Staatspreis für Kulturpublizistik an Elisabeth von Samsonow

Die Künstlerin, Philosophin und Wissenschafterin Elisabeth von Samsonow (69) erhält den Staatspreis für Kulturpublizistik. Als “eine der bedeutendsten Stimmen der Gegenwart an der Schnittstelle von Kunst und Philosophie in Österreich”, würdigt sie Kulturminister Andreas Babler (SPÖ), der den Preis am 15. September überreicht. Seit 1996 lehrt sie an der Akademie der bildenden Künste Wien, zuletzt als Professorin für Philosophische und Historische Anthropologie der Kunst.
“Seit vielen Jahrzehnten öffnet sie durch ihre künstlerische und schreibende Praxis unerschrocken neue Räume für das Denken von und Experimentieren mit künstlerischen und philosophischen Standpunkten in der Gesellschaft und baut so wertvolle und haltbare Brücken zwischen den Disziplinen”, so Babler am Montag in einer Aussendung. “Elisabeth von Samsonow dehnt Kulturpublizistik auf verschiedene, multimediale Formen des Publizierens aus”, heißt es in der Jurybegründung. “Eine notwendige Selbstreflexion und Neuverfassung der Kultur in Gang zu bringen, ist zugleich auch Teil ihrer performativ-aktivistisch-künstlerischen Praxis, in der sie das Land mit der Stadt neu in Beziehung setzt. (…) Kulturelle Paradigmen werden gegen den Strich gebürstet und neu positioniert, ob bei Ikonen der österreichischen Kunstgeschichte wie Egon Schiele oder in ihrem feministischen Grundlagenwerk ‘Anti-Elektra’. Und sie betont immer die innovative Rolle der Performance für die Kunst in Österreich.”
Publikationen, Ausstellungen, Installationen und Performances
Elisabeth von Samsonow, geboren 1956 in Neubeuern (Oberbayern), studierte Philosophie, katholische Theologie und Germanistik in München und promovierte 1985 über Johannes Kepler. Ihr vielfältiges Werk umfasst zahlreiche Publikationen sowie Ausstellungen, Installationen und Performances.
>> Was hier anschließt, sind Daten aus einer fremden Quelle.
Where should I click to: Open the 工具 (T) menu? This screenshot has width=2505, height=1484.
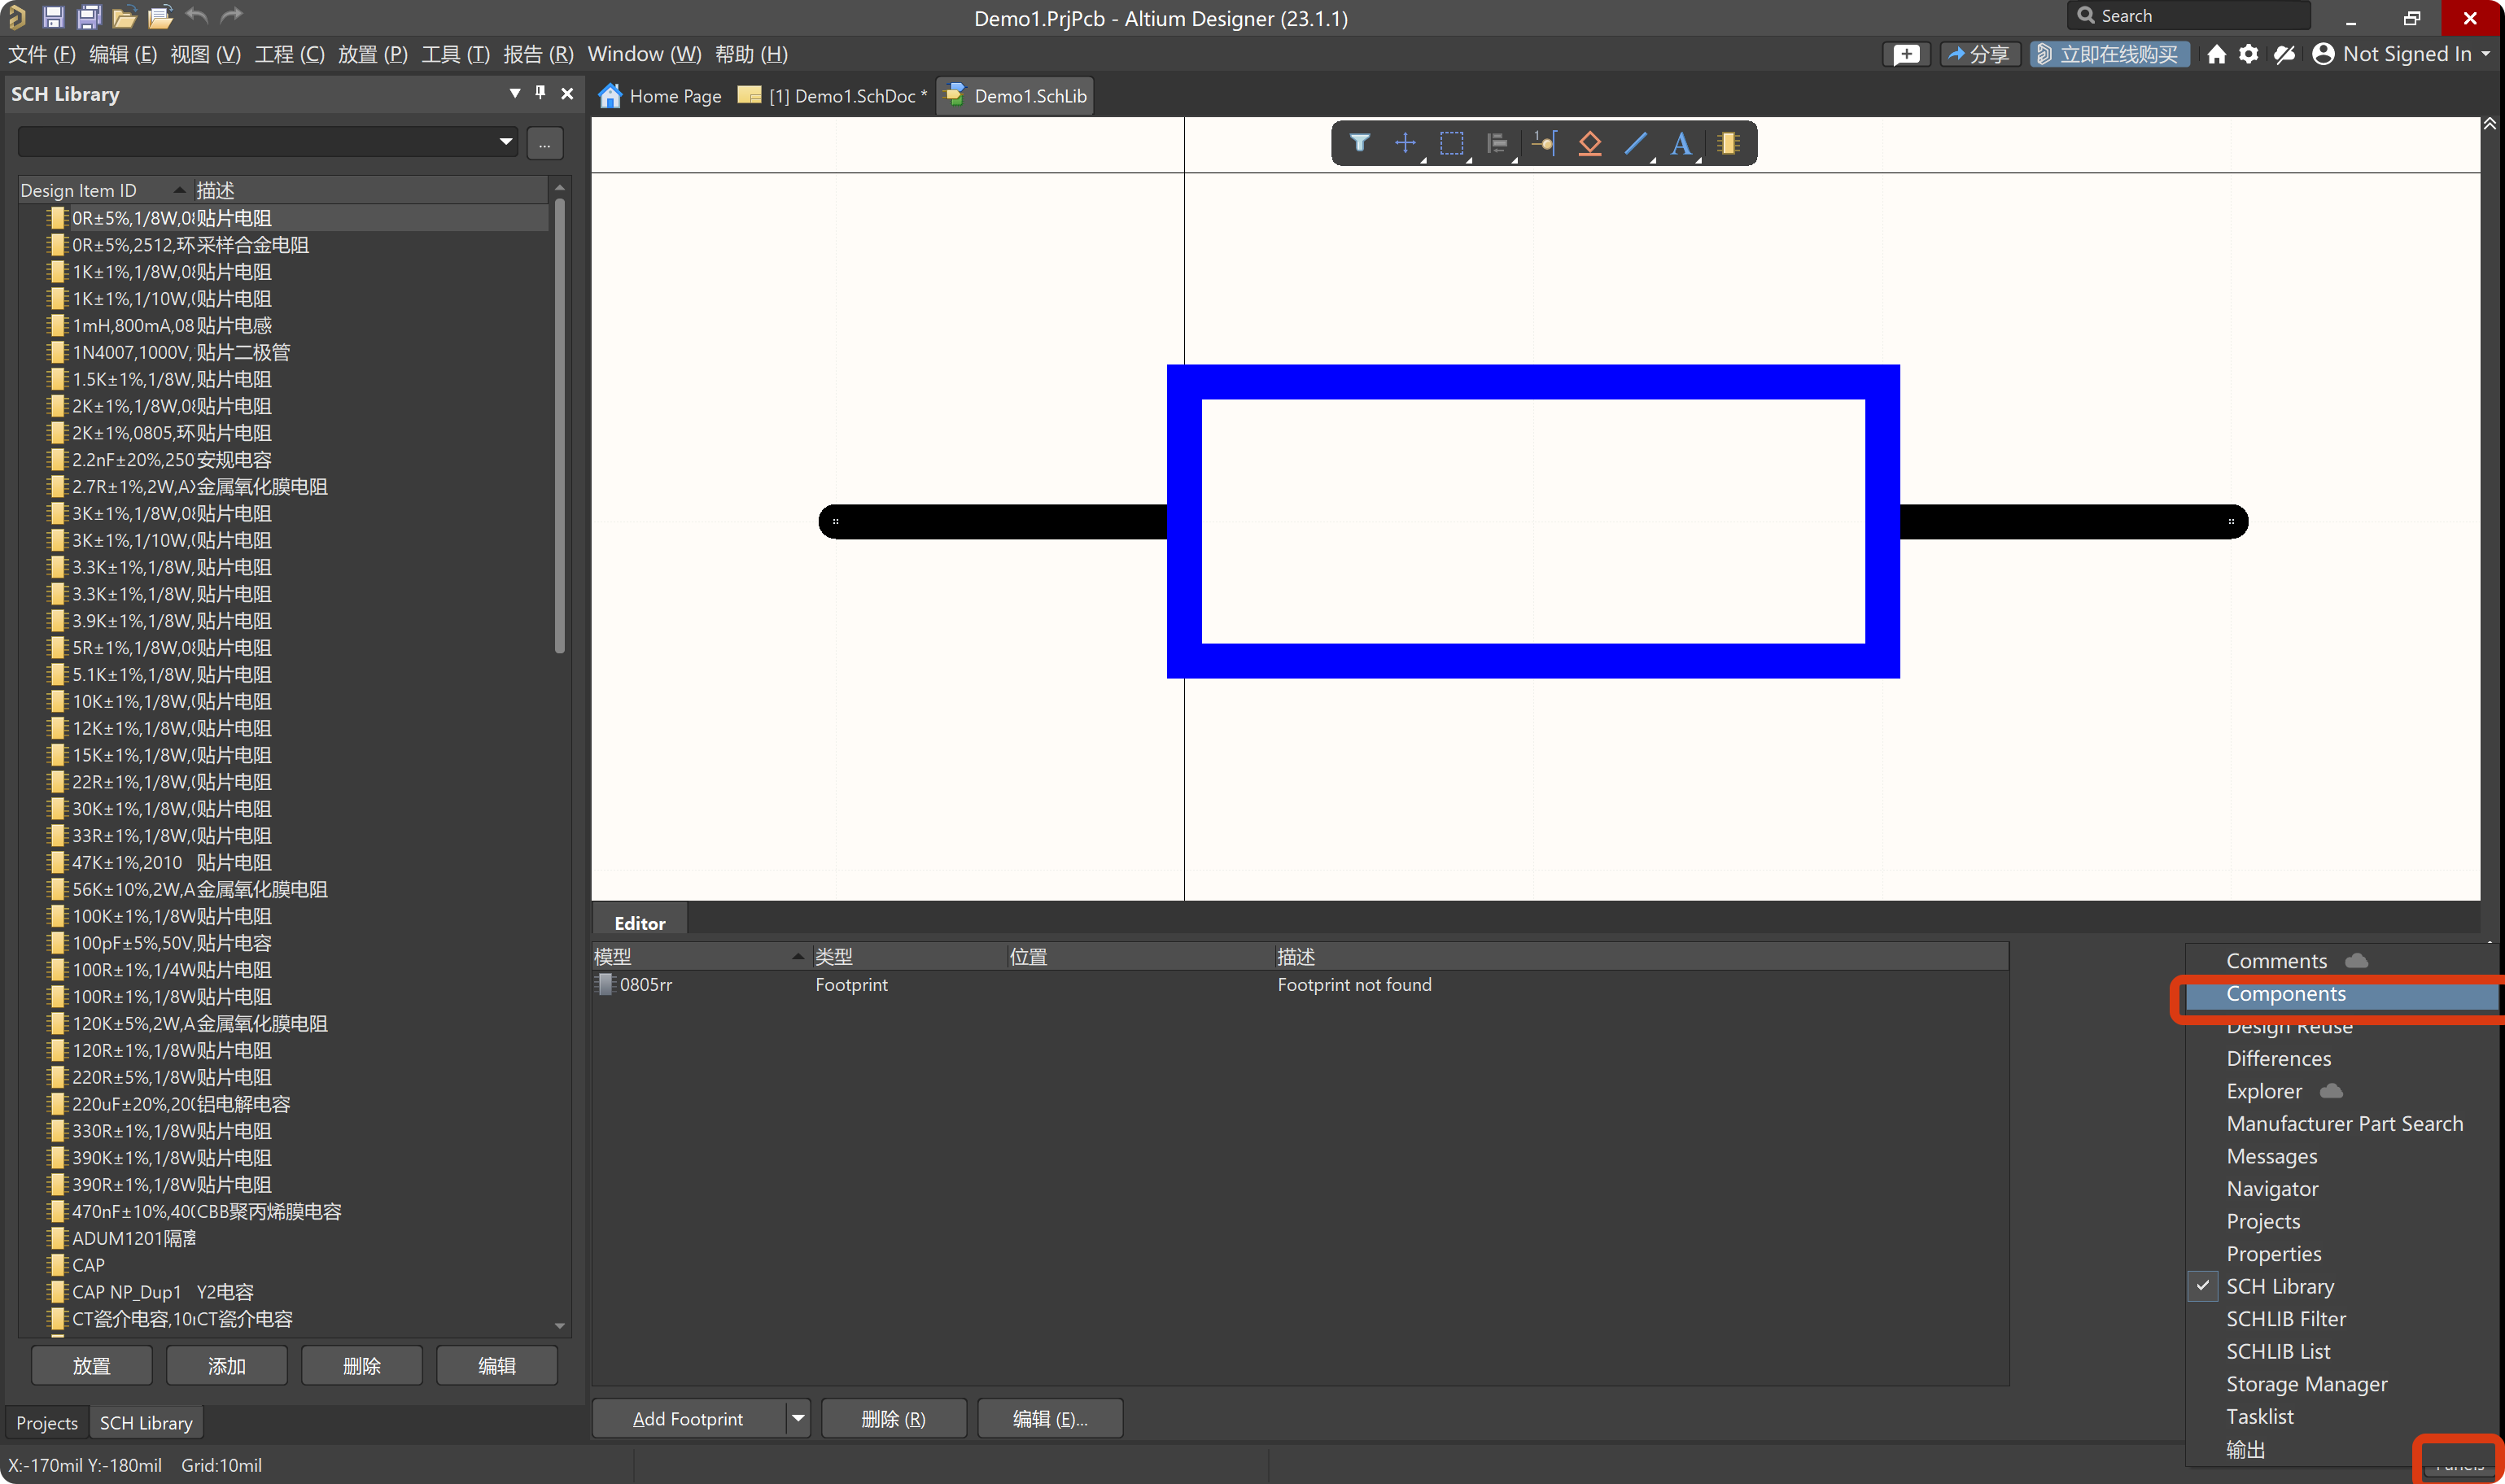(x=455, y=54)
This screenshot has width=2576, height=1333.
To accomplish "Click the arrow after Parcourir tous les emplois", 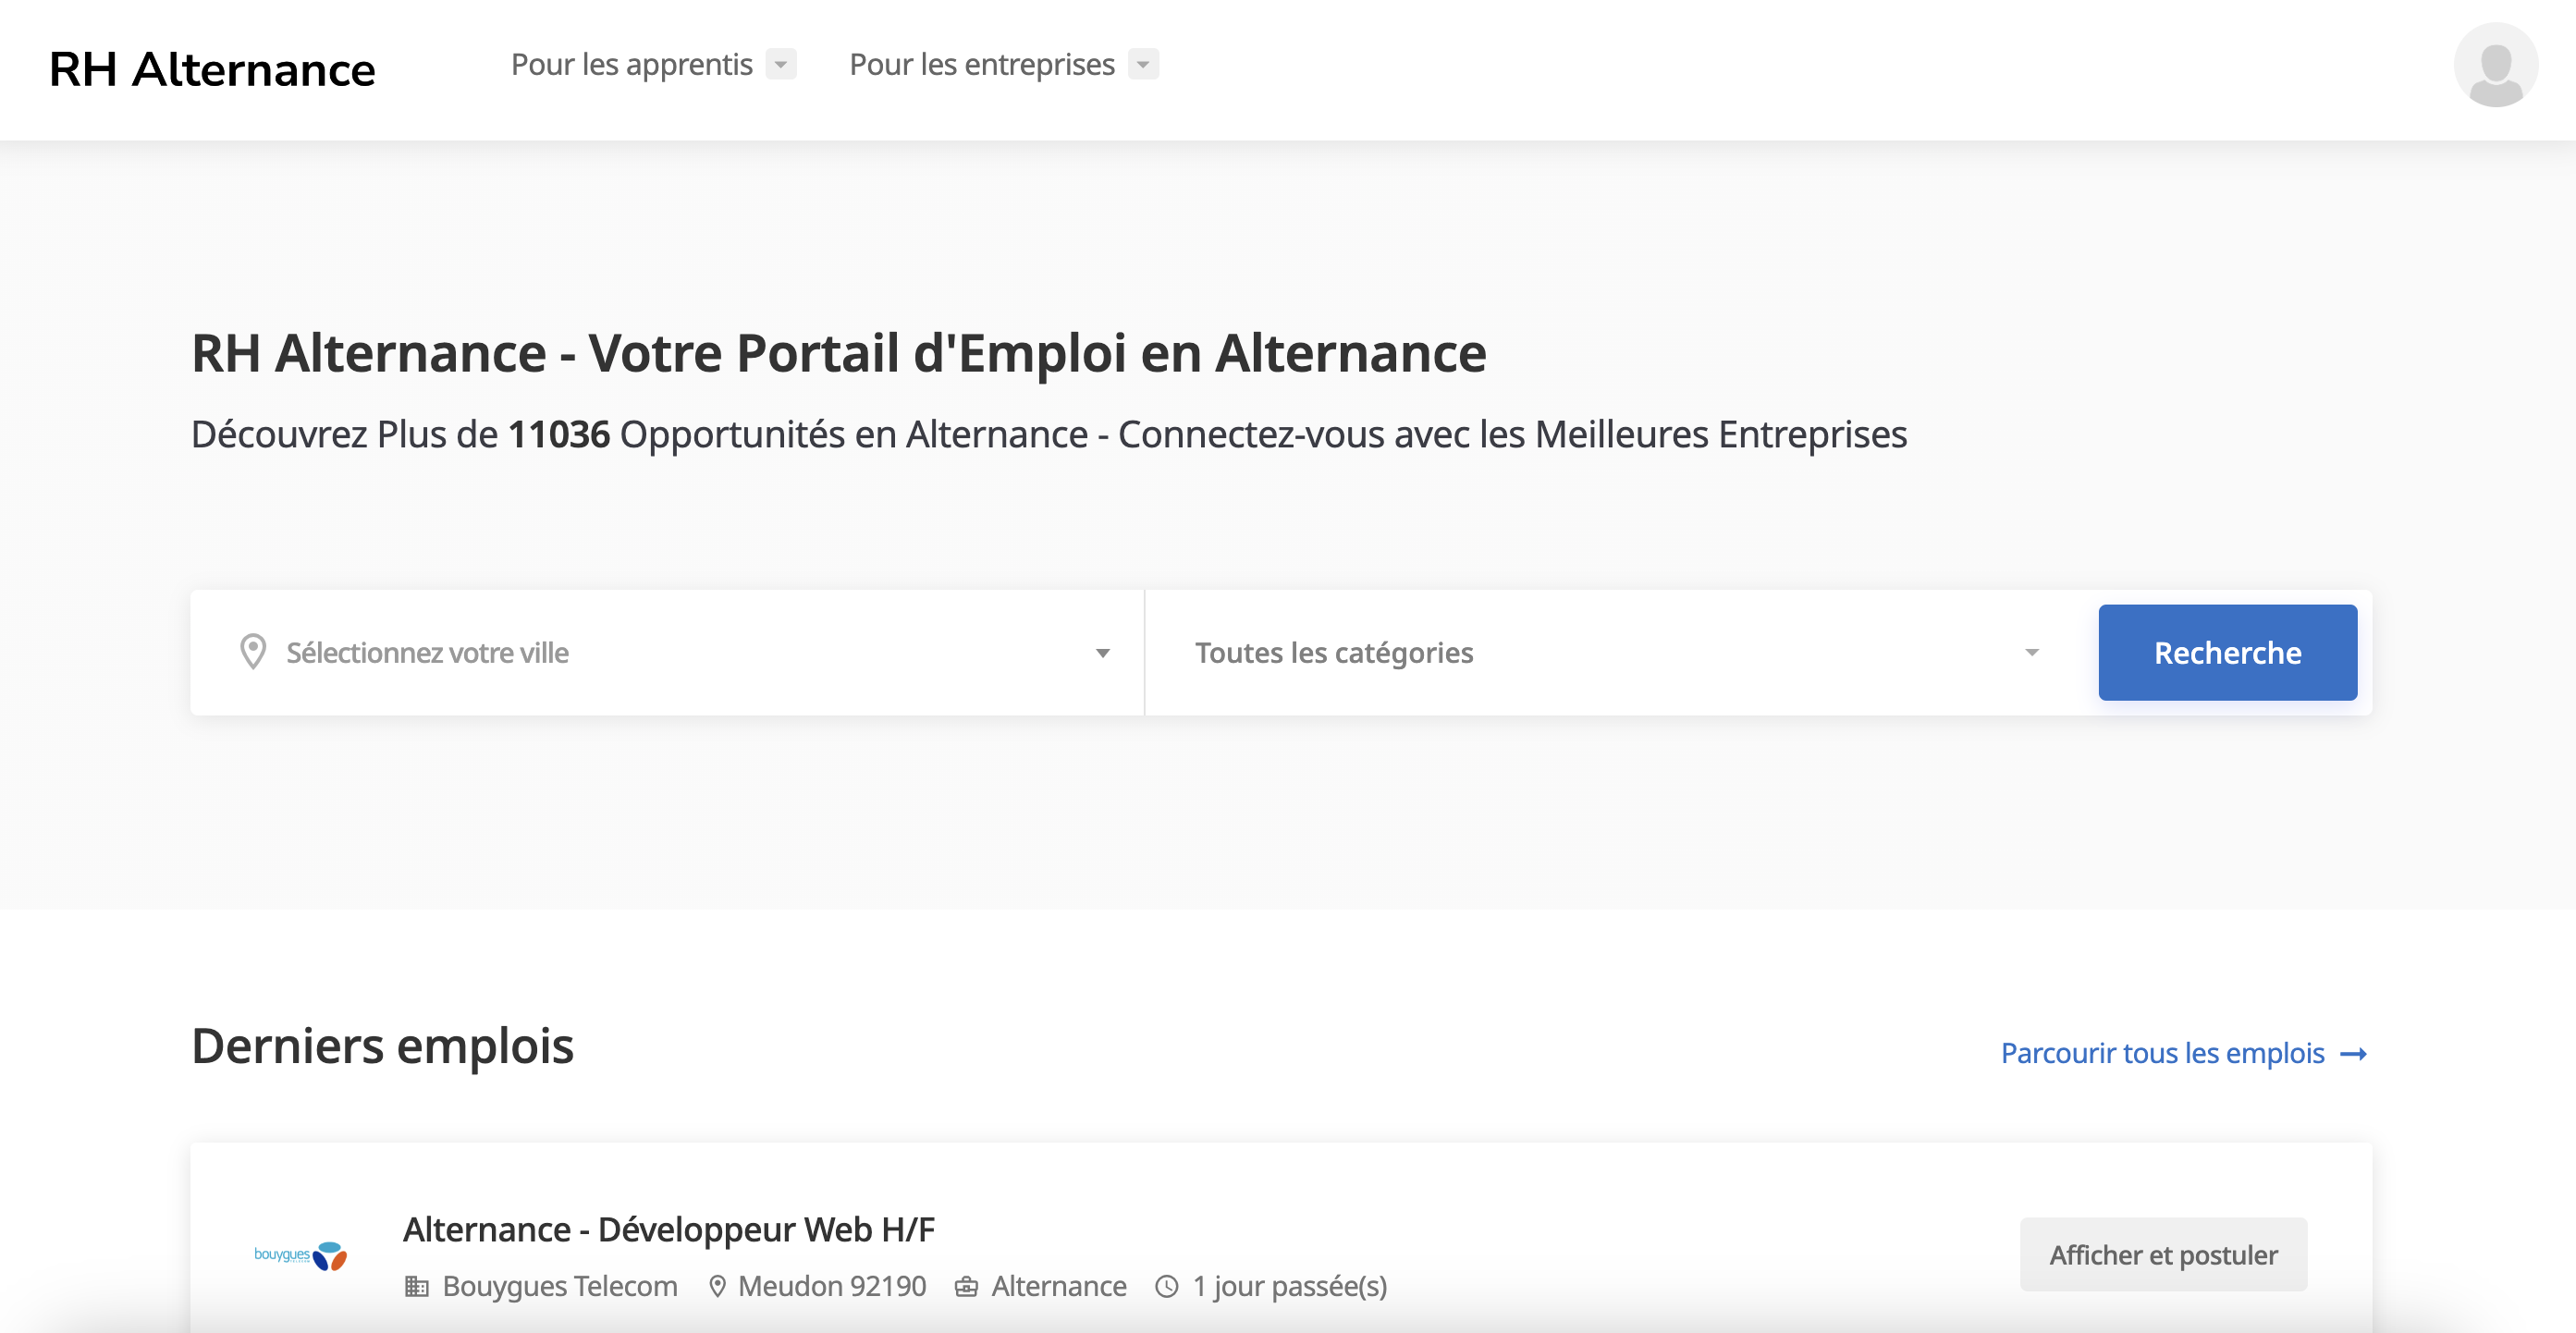I will (x=2354, y=1054).
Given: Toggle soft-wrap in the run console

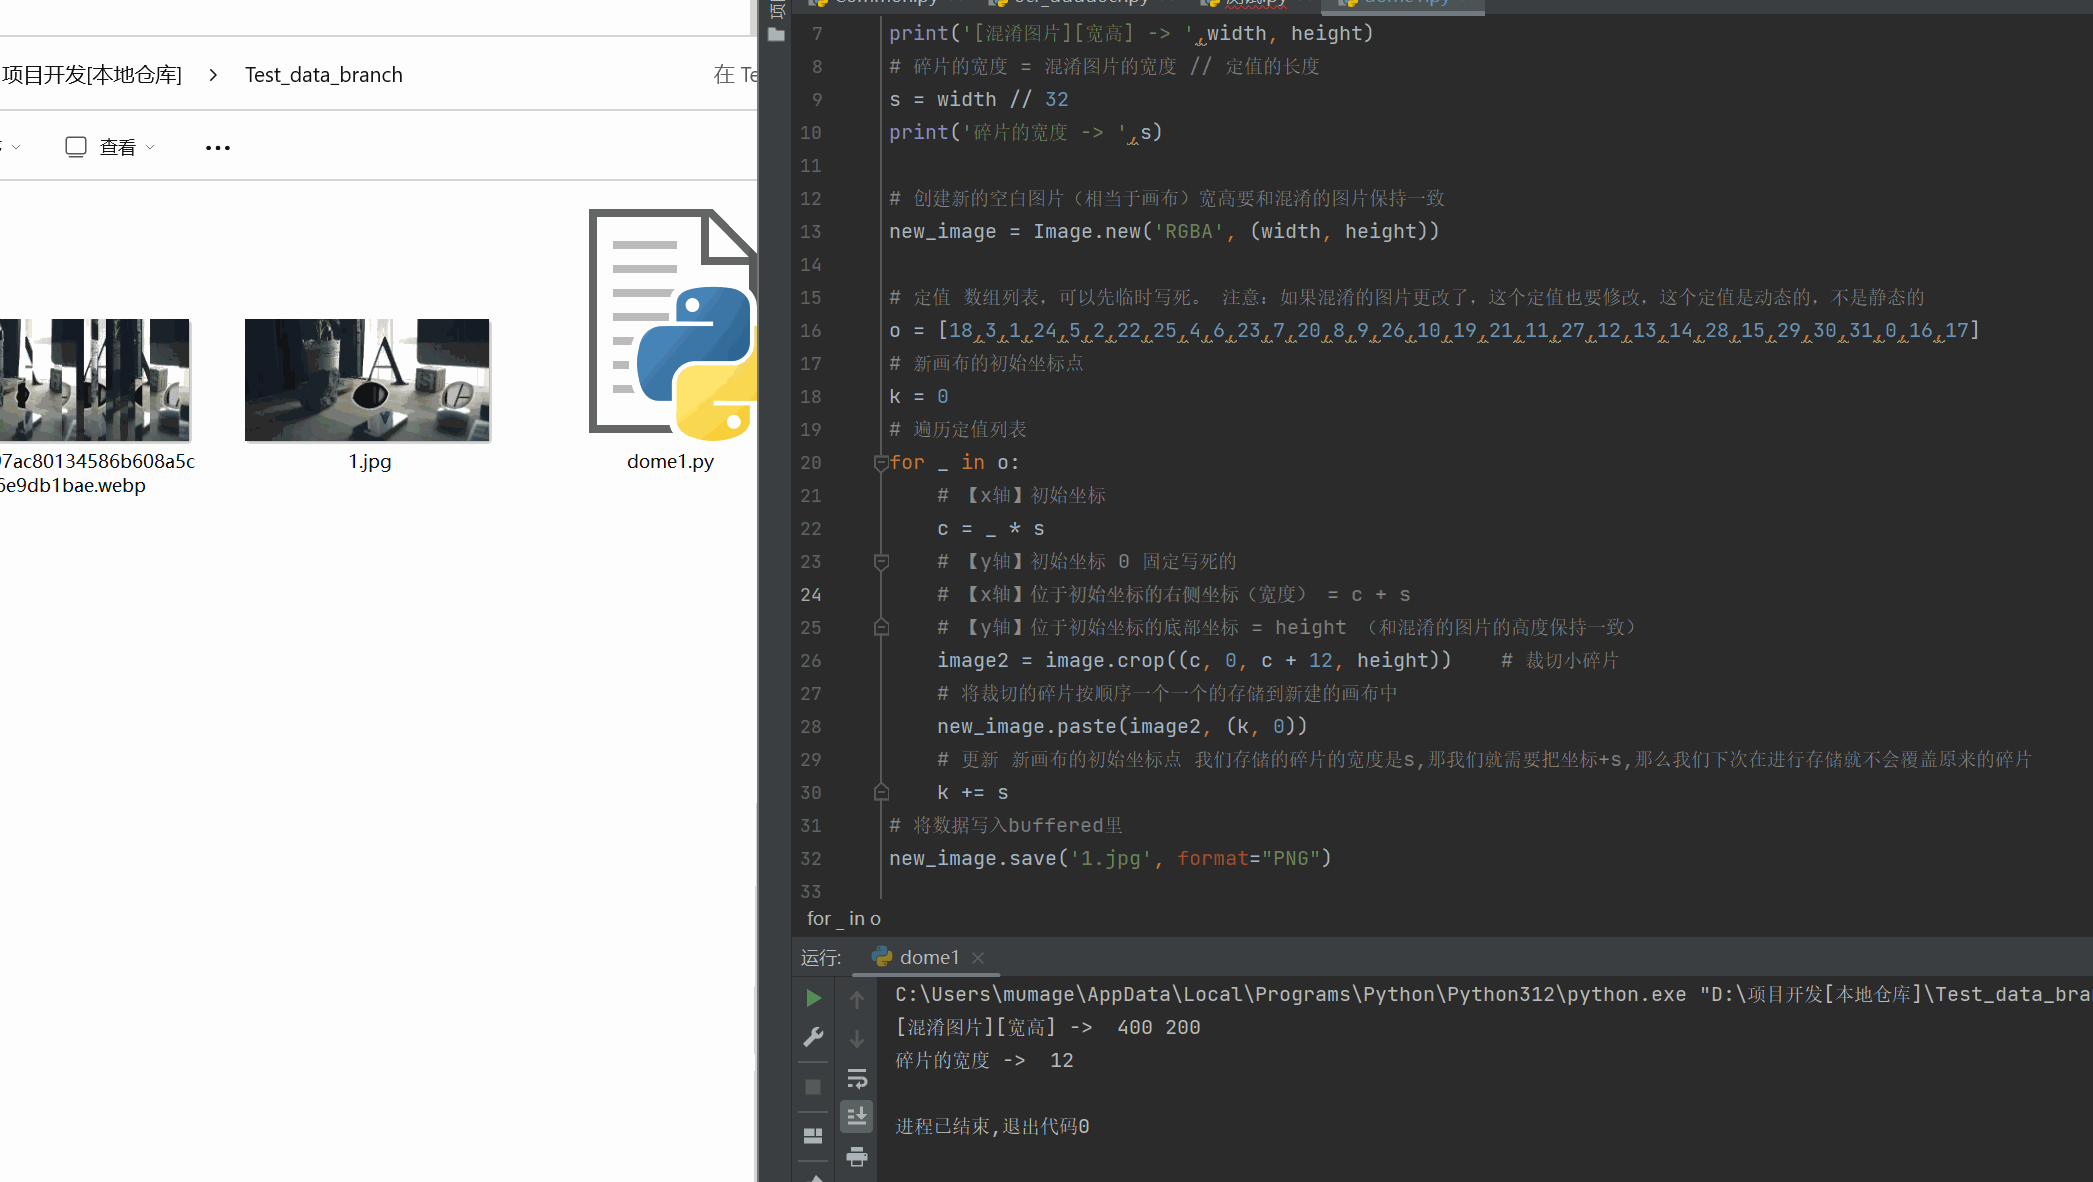Looking at the screenshot, I should tap(857, 1078).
Der Österreichische Staatspreis für Kulturpublizistik wird im Zwei-Jahres-Rhythmus abwechselnd mit dem Österreichischen Staatspreis für Literaturkritik an eine Persönlichkeit vergeben, “die sich durch hervorragende Beiträge auf dem Gebiet der Kulturpublizistik in Zeitungen und Zeitschriften, in audiovisuellen Medien oder in Einzelpublikationen besonders ausgezeichnet hat”. Zuletzt ging der Preis an Armin Thurnher, Isolde Charim, Thomas Macho und Martin Pollack.